Information given:

· · · · ·

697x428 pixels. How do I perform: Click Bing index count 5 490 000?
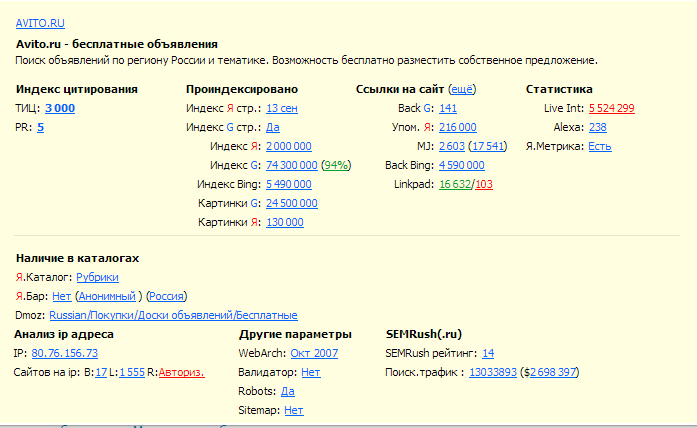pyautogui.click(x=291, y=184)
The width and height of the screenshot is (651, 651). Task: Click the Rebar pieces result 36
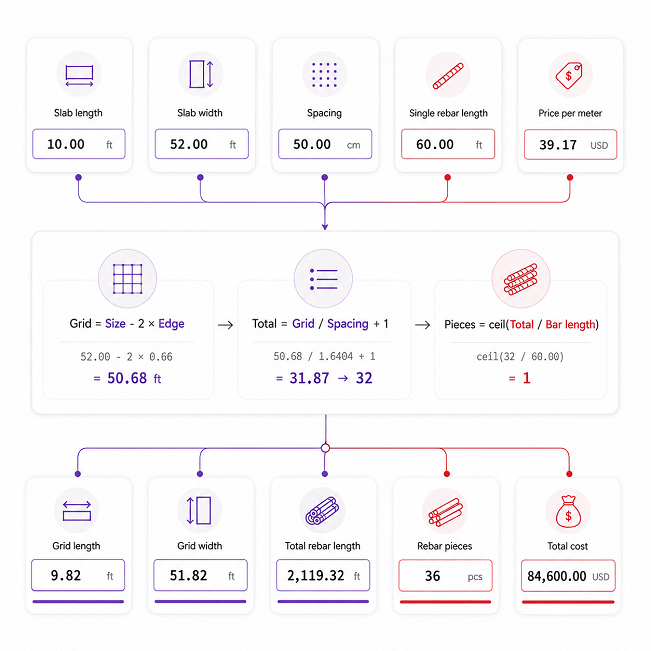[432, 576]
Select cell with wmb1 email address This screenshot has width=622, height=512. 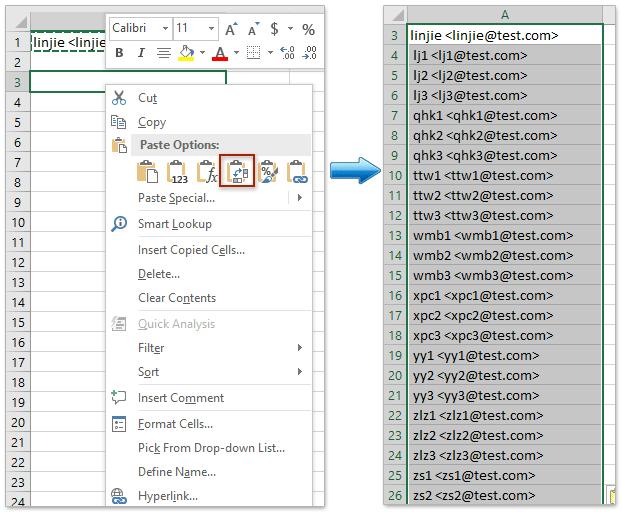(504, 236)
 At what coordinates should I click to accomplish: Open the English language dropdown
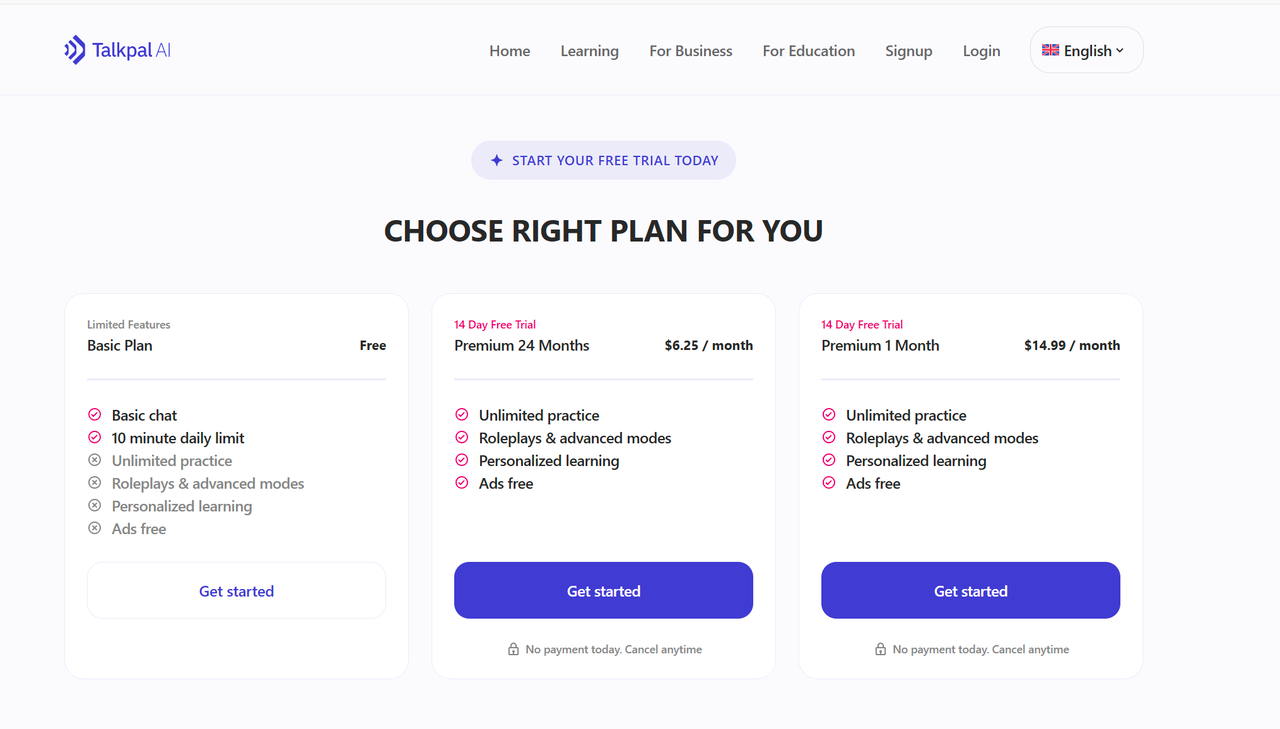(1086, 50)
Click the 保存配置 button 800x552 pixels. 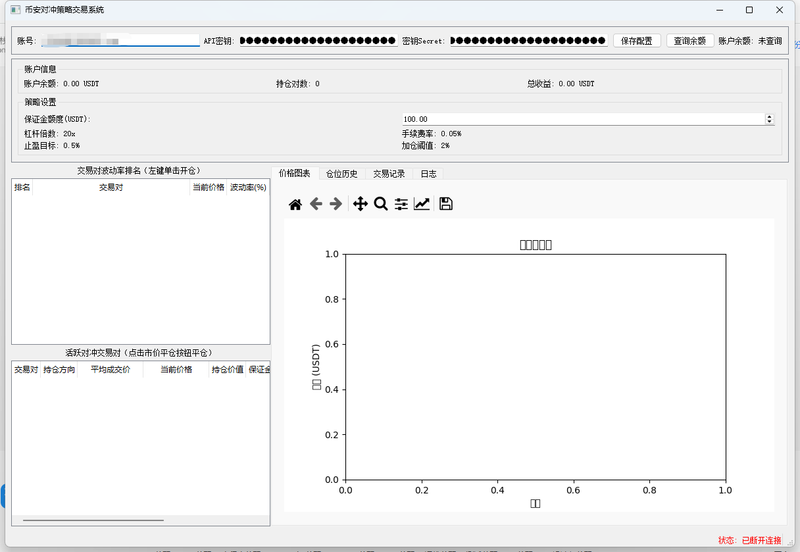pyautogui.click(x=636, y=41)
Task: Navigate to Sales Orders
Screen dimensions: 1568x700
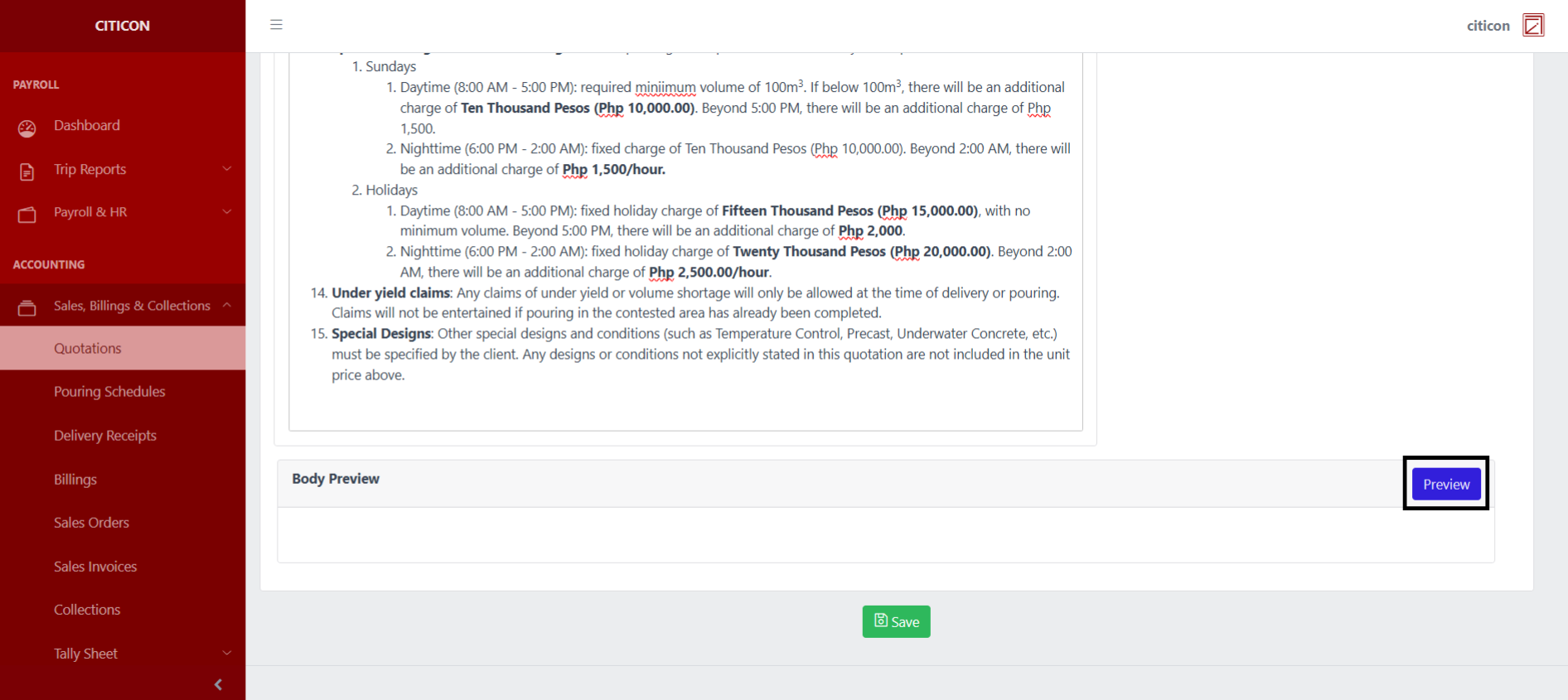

· · · · ·

Task details: Retype only the lines from the one with "Task: Navigate to Sales Orders" through the final line of the entries, please, and keep the pictures out.

Exercise solution:
Task: Navigate to Sales Orders
Screen dimensions: 1568x700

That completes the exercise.